**Written instruction:** Copy the lines starting with the line with "Where should I" and going on through the line with "pos(217,45)", replacing "Namespace" with "Cluster" and leaving everything else as is. Don't include the pictures.
+++ Data records
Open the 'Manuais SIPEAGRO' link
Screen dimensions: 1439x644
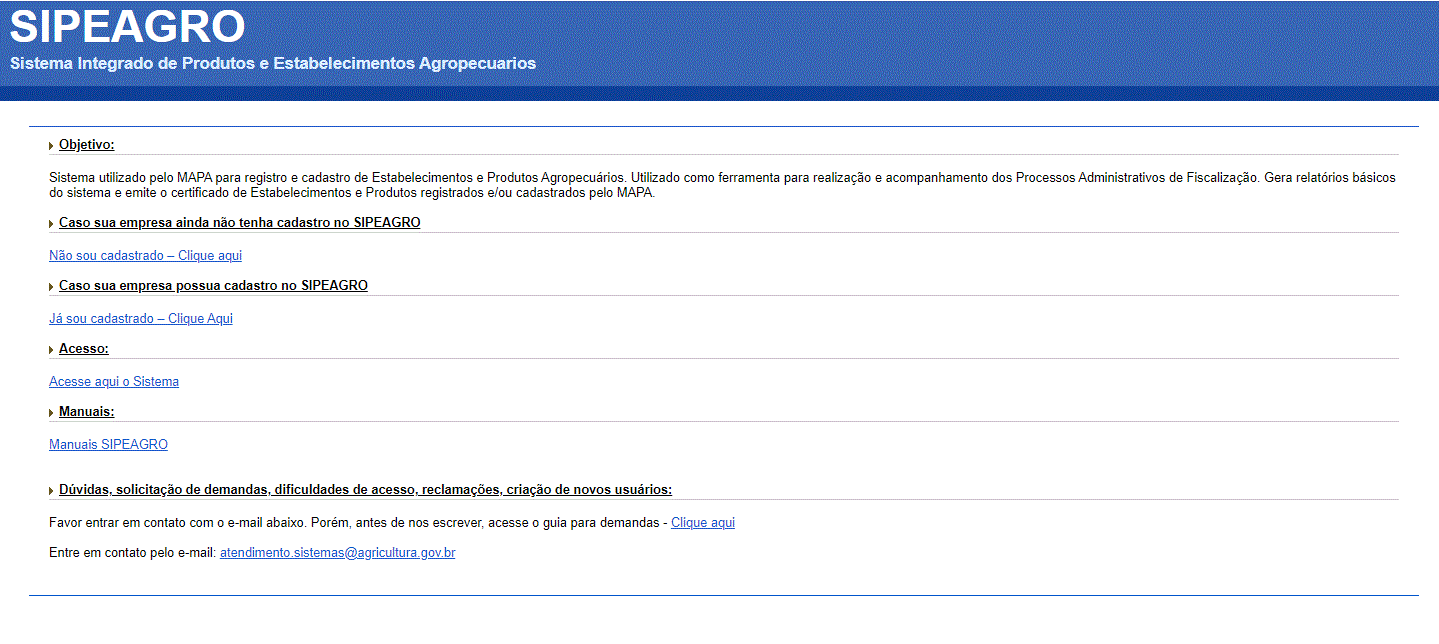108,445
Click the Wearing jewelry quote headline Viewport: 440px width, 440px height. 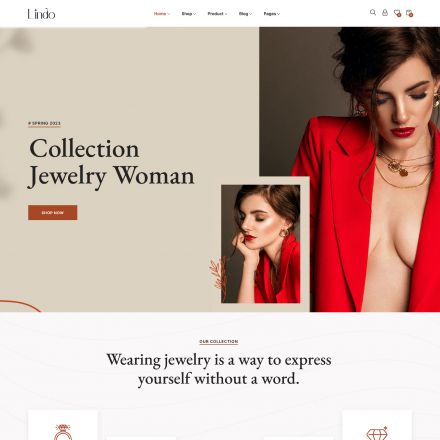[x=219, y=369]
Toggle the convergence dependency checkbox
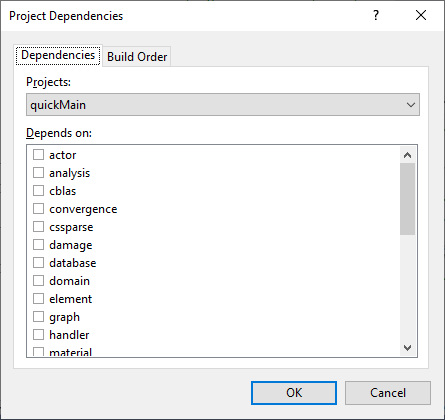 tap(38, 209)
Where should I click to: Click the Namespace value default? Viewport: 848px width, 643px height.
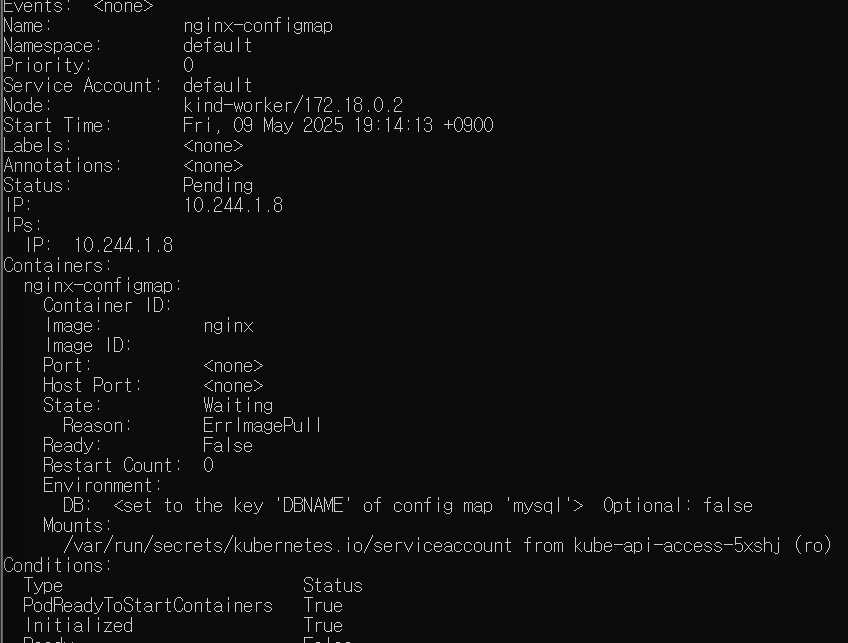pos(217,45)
++++++
+++ Data records
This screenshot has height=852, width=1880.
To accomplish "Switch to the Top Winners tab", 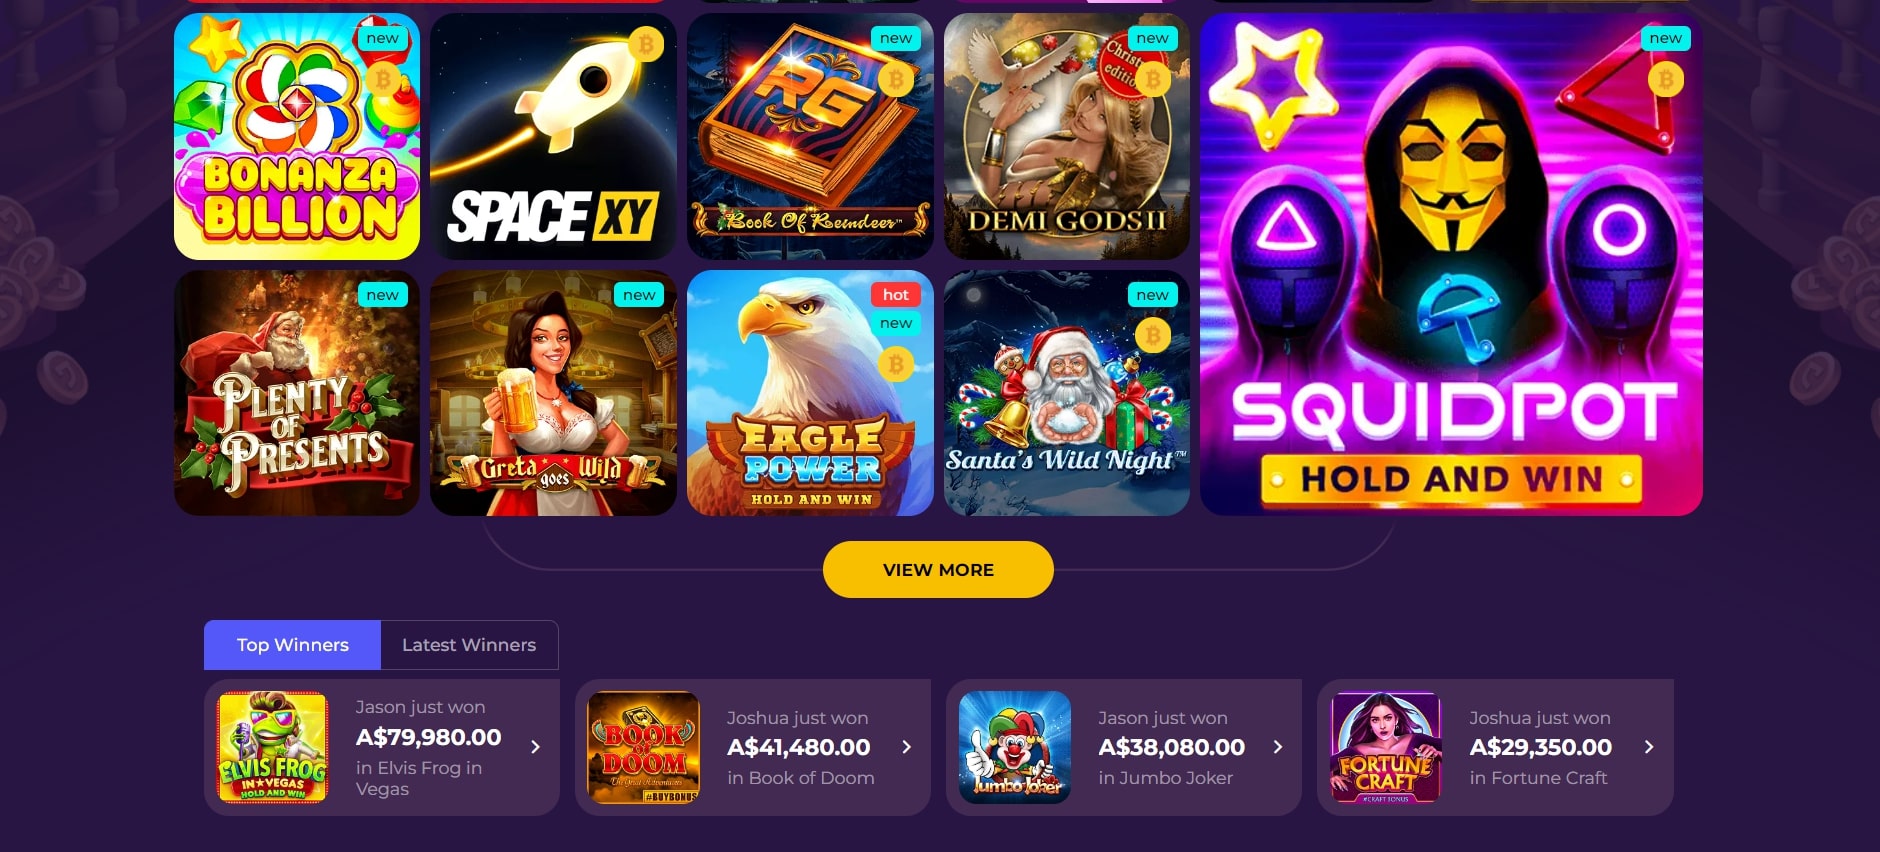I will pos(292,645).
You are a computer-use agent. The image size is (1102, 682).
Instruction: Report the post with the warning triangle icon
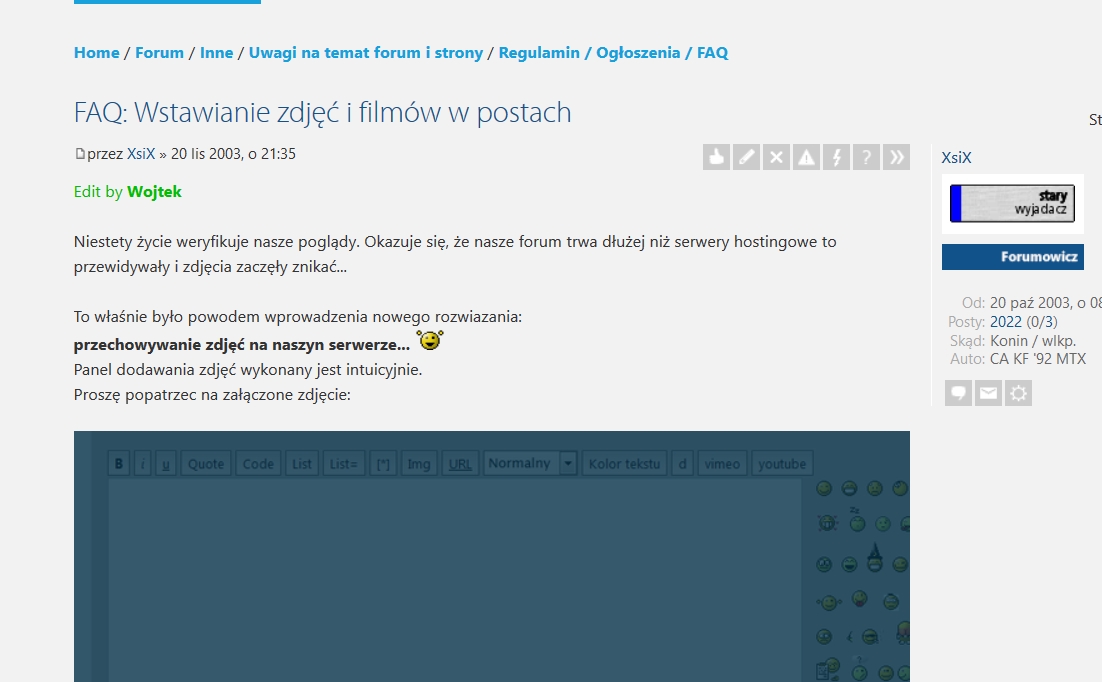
++++++
**Result for this exercise:**
Where should I click to: Click the Cluster value default? Viewport: 848px width, 643px height.
pos(217,45)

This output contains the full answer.